=== INPUT MATERIAL ===

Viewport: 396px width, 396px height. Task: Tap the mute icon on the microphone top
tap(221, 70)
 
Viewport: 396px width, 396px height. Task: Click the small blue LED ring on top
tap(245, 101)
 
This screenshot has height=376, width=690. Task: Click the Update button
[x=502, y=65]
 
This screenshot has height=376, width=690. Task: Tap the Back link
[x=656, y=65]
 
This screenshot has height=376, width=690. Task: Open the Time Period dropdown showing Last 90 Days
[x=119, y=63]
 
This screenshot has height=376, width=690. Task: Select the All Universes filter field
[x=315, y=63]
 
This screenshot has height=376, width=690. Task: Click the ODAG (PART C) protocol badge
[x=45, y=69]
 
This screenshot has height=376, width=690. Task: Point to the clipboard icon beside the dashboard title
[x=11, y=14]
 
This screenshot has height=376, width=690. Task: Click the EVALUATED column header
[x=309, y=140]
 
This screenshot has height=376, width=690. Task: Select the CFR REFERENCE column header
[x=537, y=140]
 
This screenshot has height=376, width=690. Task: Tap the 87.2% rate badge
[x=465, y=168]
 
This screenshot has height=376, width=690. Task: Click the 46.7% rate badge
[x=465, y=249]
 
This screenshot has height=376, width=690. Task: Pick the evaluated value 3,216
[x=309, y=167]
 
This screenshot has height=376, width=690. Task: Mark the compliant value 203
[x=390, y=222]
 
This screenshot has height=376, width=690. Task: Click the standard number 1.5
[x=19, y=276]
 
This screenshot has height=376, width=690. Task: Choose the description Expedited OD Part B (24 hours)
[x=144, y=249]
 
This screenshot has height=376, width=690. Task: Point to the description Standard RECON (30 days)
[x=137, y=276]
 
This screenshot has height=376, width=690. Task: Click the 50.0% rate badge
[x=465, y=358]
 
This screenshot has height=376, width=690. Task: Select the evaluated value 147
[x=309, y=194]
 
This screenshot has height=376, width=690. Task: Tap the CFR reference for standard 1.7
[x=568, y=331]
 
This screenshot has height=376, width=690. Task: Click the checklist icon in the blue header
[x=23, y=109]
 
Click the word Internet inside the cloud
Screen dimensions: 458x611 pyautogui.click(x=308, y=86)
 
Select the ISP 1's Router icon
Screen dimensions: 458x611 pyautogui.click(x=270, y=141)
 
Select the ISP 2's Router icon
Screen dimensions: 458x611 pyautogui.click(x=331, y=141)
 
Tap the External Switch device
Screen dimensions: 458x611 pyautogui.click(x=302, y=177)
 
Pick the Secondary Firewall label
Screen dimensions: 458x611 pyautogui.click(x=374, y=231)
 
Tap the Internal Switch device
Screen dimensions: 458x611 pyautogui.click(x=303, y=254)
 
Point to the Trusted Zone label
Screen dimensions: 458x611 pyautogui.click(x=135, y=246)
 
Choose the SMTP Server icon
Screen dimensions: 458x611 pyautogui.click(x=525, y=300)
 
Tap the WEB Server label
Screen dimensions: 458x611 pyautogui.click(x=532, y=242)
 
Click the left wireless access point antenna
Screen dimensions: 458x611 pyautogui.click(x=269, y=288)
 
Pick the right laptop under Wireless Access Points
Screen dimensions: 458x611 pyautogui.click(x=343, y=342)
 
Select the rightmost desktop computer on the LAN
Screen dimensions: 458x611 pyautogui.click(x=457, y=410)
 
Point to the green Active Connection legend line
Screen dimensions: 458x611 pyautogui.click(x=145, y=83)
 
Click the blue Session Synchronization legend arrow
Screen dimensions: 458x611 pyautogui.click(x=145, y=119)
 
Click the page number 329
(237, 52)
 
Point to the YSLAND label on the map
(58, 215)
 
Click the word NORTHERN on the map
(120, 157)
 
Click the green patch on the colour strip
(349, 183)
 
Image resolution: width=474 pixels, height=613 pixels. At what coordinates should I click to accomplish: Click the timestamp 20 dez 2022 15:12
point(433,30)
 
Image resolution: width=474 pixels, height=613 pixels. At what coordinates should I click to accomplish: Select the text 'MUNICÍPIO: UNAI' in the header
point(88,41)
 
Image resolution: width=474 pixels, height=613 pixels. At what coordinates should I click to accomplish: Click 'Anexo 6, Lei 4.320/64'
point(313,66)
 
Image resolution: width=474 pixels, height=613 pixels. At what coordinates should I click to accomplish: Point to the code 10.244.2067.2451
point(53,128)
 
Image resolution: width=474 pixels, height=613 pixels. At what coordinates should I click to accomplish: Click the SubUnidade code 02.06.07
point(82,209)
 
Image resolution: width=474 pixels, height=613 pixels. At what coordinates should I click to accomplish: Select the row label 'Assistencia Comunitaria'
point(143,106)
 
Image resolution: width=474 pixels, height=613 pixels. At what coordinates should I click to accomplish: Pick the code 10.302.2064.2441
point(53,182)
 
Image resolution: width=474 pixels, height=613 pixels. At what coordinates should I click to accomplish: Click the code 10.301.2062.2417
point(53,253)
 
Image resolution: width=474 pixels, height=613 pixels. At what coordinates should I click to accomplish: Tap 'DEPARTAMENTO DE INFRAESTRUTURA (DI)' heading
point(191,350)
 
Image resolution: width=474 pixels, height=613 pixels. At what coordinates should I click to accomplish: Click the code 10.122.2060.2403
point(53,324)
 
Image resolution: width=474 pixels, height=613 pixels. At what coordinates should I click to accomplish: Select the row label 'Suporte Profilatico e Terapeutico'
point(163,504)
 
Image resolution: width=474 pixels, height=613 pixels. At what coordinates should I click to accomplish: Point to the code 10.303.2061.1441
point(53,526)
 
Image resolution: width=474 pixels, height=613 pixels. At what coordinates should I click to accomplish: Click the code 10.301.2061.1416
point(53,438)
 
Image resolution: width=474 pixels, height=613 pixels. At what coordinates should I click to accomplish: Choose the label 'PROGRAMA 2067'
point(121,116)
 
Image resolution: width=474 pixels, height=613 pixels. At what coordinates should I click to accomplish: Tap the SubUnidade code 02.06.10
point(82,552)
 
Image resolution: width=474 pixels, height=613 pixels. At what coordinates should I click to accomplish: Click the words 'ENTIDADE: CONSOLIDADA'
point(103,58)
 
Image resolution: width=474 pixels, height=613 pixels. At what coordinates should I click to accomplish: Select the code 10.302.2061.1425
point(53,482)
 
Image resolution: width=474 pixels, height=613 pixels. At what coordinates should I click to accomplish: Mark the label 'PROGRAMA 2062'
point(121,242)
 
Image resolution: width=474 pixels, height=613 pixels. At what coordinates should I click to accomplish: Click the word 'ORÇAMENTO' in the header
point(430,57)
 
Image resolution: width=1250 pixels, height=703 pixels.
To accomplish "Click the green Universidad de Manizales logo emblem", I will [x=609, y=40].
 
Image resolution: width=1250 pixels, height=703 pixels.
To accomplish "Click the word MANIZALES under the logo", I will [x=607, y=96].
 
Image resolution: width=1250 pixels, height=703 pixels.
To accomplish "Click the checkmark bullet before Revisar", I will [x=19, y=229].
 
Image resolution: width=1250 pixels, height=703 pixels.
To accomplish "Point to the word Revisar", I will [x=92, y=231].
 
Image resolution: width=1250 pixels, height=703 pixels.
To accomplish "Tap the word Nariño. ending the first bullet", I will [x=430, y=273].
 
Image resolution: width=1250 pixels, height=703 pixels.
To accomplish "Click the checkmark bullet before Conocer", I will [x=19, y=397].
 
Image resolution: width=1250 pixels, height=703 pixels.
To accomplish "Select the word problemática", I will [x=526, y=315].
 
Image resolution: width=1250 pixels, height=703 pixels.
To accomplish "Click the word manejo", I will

===

STATED PROBLEM —
Rewrite all of the lines above, replacing "rate badge" with "rate label" everywhere it appears and leaving everything else unchanged.

WRITTEN ANSWER —
Viewport: 396px width, 396px height. Task: Tap the mute icon on the microphone top
tap(221, 70)
 
Viewport: 396px width, 396px height. Task: Click the small blue LED ring on top
tap(245, 101)
 
This screenshot has height=376, width=690. Task: Click the Update button
[x=502, y=65]
 
This screenshot has height=376, width=690. Task: Tap the Back link
[x=656, y=65]
 
This screenshot has height=376, width=690. Task: Open the Time Period dropdown showing Last 90 Days
[x=119, y=63]
 
This screenshot has height=376, width=690. Task: Select the All Universes filter field
[x=315, y=63]
 
This screenshot has height=376, width=690. Task: Click the ODAG (PART C) protocol badge
[x=45, y=69]
 
This screenshot has height=376, width=690. Task: Point to the clipboard icon beside the dashboard title
[x=11, y=14]
 
This screenshot has height=376, width=690. Task: Click the EVALUATED column header
[x=309, y=140]
 
This screenshot has height=376, width=690. Task: Select the CFR REFERENCE column header
[x=537, y=140]
 
This screenshot has height=376, width=690. Task: Tap the 87.2% rate label
[x=465, y=168]
 
This screenshot has height=376, width=690. Task: Click the 46.7% rate label
[x=465, y=249]
 
This screenshot has height=376, width=690. Task: Pick the evaluated value 3,216
[x=309, y=167]
 
This screenshot has height=376, width=690. Task: Mark the compliant value 203
[x=390, y=222]
 
This screenshot has height=376, width=690. Task: Click the standard number 1.5
[x=19, y=276]
 
This screenshot has height=376, width=690. Task: Choose the description Expedited OD Part B (24 hours)
[x=144, y=249]
 
This screenshot has height=376, width=690. Task: Point to the description Standard RECON (30 days)
[x=137, y=276]
 
This screenshot has height=376, width=690. Task: Click the 50.0% rate label
[x=465, y=358]
 
This screenshot has height=376, width=690. Task: Select the evaluated value 147
[x=309, y=194]
 
This screenshot has height=376, width=690. Task: Tap the CFR reference for standard 1.7
[x=568, y=331]
 
This screenshot has height=376, width=690. Task: Click the checklist icon in the blue header
[x=23, y=109]
 
Click the word Internet inside the cloud
Screen dimensions: 458x611 pyautogui.click(x=308, y=86)
 
Select the ISP 1's Router icon
Screen dimensions: 458x611 pyautogui.click(x=270, y=141)
 
Select the ISP 2's Router icon
Screen dimensions: 458x611 pyautogui.click(x=331, y=141)
 
Tap the External Switch device
Screen dimensions: 458x611 pyautogui.click(x=302, y=177)
 
Pick the Secondary Firewall label
Screen dimensions: 458x611 pyautogui.click(x=374, y=231)
 
Tap the Internal Switch device
Screen dimensions: 458x611 pyautogui.click(x=303, y=254)
 
Point to the Trusted Zone label
Screen dimensions: 458x611 pyautogui.click(x=135, y=246)
 
Choose the SMTP Server icon
Screen dimensions: 458x611 pyautogui.click(x=525, y=300)
 
Tap the WEB Server label
Screen dimensions: 458x611 pyautogui.click(x=532, y=242)
 
Click the left wireless access point antenna
Screen dimensions: 458x611 pyautogui.click(x=269, y=288)
 
Pick the right laptop under Wireless Access Points
Screen dimensions: 458x611 pyautogui.click(x=343, y=342)
 
Select the rightmost desktop computer on the LAN
Screen dimensions: 458x611 pyautogui.click(x=457, y=410)
 
Point to the green Active Connection legend line
Screen dimensions: 458x611 pyautogui.click(x=145, y=83)
 
Click the blue Session Synchronization legend arrow
Screen dimensions: 458x611 pyautogui.click(x=145, y=119)
 
Click the page number 329
(237, 52)
 
Point to the YSLAND label on the map
(58, 215)
 
Click the word NORTHERN on the map
(120, 157)
 
Click the green patch on the colour strip
(349, 183)
 
Image resolution: width=474 pixels, height=613 pixels. At what coordinates should I click to accomplish: Click the timestamp 20 dez 2022 15:12
point(433,30)
 
Image resolution: width=474 pixels, height=613 pixels. At what coordinates should I click to accomplish: Select the text 'MUNICÍPIO: UNAI' in the header
point(88,41)
 
Image resolution: width=474 pixels, height=613 pixels. At what coordinates should I click to accomplish: Click 'Anexo 6, Lei 4.320/64'
point(313,66)
 
Image resolution: width=474 pixels, height=613 pixels. At what coordinates should I click to accomplish: Point to the code 10.244.2067.2451
point(53,128)
 
Image resolution: width=474 pixels, height=613 pixels. At what coordinates should I click to accomplish: Click the SubUnidade code 02.06.07
point(82,209)
 
Image resolution: width=474 pixels, height=613 pixels. At what coordinates should I click to accomplish: Select the row label 'Assistencia Comunitaria'
point(143,106)
 
Image resolution: width=474 pixels, height=613 pixels. At what coordinates should I click to accomplish: Pick the code 10.302.2064.2441
point(53,182)
 
Image resolution: width=474 pixels, height=613 pixels. At what coordinates should I click to accomplish: Click the code 10.301.2062.2417
point(53,253)
 
Image resolution: width=474 pixels, height=613 pixels. At what coordinates should I click to accomplish: Tap 'DEPARTAMENTO DE INFRAESTRUTURA (DI)' heading
point(191,350)
 
Image resolution: width=474 pixels, height=613 pixels. At what coordinates should I click to accomplish: Click the code 10.122.2060.2403
point(53,324)
 
Image resolution: width=474 pixels, height=613 pixels. At what coordinates should I click to accomplish: Select the row label 'Suporte Profilatico e Terapeutico'
point(163,504)
 
Image resolution: width=474 pixels, height=613 pixels. At what coordinates should I click to accomplish: Point to the code 10.303.2061.1441
point(53,526)
 
Image resolution: width=474 pixels, height=613 pixels. At what coordinates should I click to accomplish: Click the code 10.301.2061.1416
point(53,438)
 
Image resolution: width=474 pixels, height=613 pixels. At what coordinates should I click to accomplish: Choose the label 'PROGRAMA 2067'
point(121,116)
 
Image resolution: width=474 pixels, height=613 pixels. At what coordinates should I click to accomplish: Tap the SubUnidade code 02.06.10
point(82,552)
 
Image resolution: width=474 pixels, height=613 pixels. At what coordinates should I click to accomplish: Click the words 'ENTIDADE: CONSOLIDADA'
point(103,58)
 
Image resolution: width=474 pixels, height=613 pixels. At what coordinates should I click to accomplish: Select the code 10.302.2061.1425
point(53,482)
 
Image resolution: width=474 pixels, height=613 pixels. At what coordinates should I click to accomplish: Mark the label 'PROGRAMA 2062'
point(121,242)
 
Image resolution: width=474 pixels, height=613 pixels. At what coordinates should I click to accomplish: Click the word 'ORÇAMENTO' in the header
point(430,57)
 
Image resolution: width=1250 pixels, height=703 pixels.
To accomplish "Click the green Universidad de Manizales logo emblem", I will [x=609, y=40].
 
Image resolution: width=1250 pixels, height=703 pixels.
To accomplish "Click the word MANIZALES under the logo", I will [x=607, y=96].
 
Image resolution: width=1250 pixels, height=703 pixels.
To accomplish "Click the checkmark bullet before Revisar", I will [x=19, y=229].
 
Image resolution: width=1250 pixels, height=703 pixels.
To accomplish "Point to the word Revisar", I will [x=92, y=231].
 
Image resolution: width=1250 pixels, height=703 pixels.
To accomplish "Tap the word Nariño. ending the first bullet", I will [x=430, y=273].
 
Image resolution: width=1250 pixels, height=703 pixels.
To accomplish "Click the checkmark bullet before Conocer", I will [x=19, y=397].
 
Image resolution: width=1250 pixels, height=703 pixels.
To accomplish "Select the word problemática", I will [x=526, y=315].
 
Image resolution: width=1250 pixels, height=703 pixels.
To accomplish "Click the word manejo", I will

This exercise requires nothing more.